ABOUT THIS EXERCISE: Print only the closing part of the entries. It starts at the line containing "Task: Save the mapping with the Save button" and includes the final line, exactly as written.

++++ INPUT MATERIAL ++++

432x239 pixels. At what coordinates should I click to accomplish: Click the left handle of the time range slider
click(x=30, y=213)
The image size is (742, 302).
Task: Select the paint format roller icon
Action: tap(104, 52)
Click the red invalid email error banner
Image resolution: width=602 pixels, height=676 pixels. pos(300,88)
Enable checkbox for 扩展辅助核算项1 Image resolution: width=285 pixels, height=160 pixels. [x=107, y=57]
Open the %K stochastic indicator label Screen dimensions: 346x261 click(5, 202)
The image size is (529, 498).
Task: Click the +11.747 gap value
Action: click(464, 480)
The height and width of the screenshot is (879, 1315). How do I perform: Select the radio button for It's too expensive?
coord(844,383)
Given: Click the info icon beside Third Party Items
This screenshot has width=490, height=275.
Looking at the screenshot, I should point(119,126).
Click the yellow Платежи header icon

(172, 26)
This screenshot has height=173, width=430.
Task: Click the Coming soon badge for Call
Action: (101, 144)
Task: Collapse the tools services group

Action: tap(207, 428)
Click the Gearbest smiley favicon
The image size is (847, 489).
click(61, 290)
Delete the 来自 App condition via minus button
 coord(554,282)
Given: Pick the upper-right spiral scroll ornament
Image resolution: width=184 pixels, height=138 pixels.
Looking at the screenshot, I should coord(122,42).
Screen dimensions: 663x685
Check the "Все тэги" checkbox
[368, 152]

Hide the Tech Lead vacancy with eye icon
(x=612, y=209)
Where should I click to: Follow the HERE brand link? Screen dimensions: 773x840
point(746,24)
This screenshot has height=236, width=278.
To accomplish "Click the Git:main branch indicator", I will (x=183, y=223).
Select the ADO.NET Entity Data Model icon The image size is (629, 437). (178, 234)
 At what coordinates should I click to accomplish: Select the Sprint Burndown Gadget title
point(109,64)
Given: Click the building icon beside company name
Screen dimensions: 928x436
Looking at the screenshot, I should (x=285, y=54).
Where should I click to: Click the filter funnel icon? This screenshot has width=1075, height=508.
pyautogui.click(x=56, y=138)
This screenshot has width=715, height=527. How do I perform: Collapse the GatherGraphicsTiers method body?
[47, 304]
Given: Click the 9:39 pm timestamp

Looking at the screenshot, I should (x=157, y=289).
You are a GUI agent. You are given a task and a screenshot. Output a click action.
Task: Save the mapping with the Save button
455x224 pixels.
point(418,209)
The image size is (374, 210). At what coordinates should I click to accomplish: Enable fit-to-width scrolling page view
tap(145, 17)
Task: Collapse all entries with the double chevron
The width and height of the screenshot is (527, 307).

++++

SOLUTION FOR THIS PROBLEM:
Task: Save the mapping with the Save button
455x224 pixels.
point(418,209)
The image size is (374, 210). At what coordinates should I click to accomplish: Enable fit-to-width scrolling page view
tap(145, 17)
Task: Collapse all entries with the double chevron
The width and height of the screenshot is (527, 307).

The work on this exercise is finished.